Aristotle moved to Athens from his native Stageira in 367 BCE and began to study philosophy (perhaps even rhetoric, under Isocrates), eventually enrolling at Plato's Academy. He left Athens approximately twenty years later to study botany and zoology, became a tutor of Alexander the Great, and ultimately returned to Athens a decade later to establish his own school: the Lyceum. At least twenty-nine of his treatises have survived, known as the corpus Aristotelicum, and address a variety of subjects including logic, physics, optics, metaphysics, ethics, rhetoric, politics, poetry, botany, and zoology.

Aristotle is often portrayed as disagreeing with his teacher Plato (e.g., in Raphael's School of Athens).

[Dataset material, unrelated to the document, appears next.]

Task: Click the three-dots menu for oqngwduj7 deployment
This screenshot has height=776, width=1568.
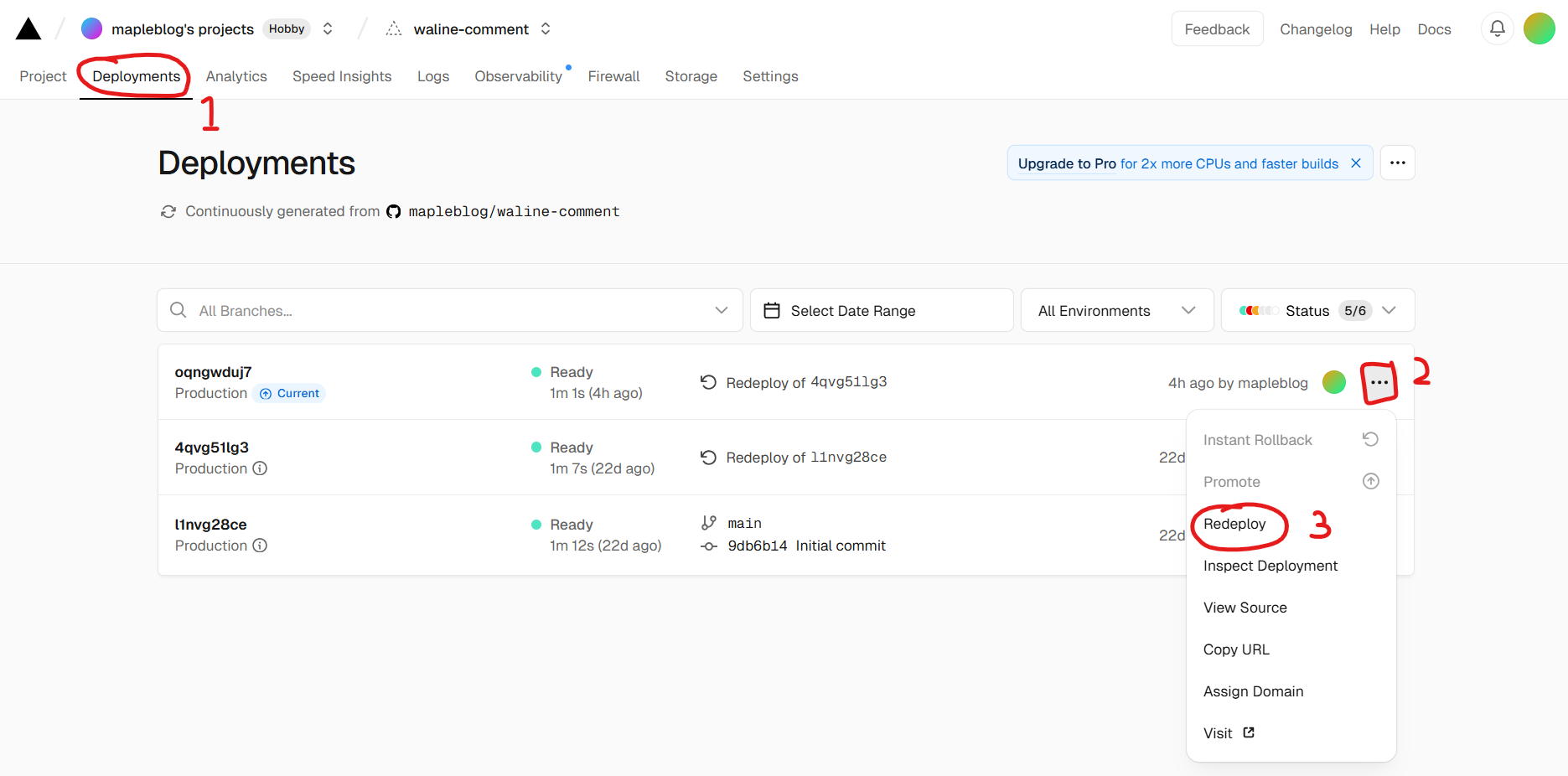Action: coord(1379,382)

He criticizes the regimes described in Plato's Republic and Laws, and refers to the theory of forms as "empty words and poetic metaphors." He is generally presented as giving greater weight to empirical observation and practical concerns.

Aristotle's fame was not great during the Hellenistic period, when Stoic logic was in vogue, but later peripatetic commentators popularized his work, which eventually contributed heavily to Islamic, Jewish, and medieval Christian philosophy. His influence was such that Avicenna referred to him simply as "the Master"; Maimonides, Alfarabi, Averroes, and Aquinas as "the Philosopher."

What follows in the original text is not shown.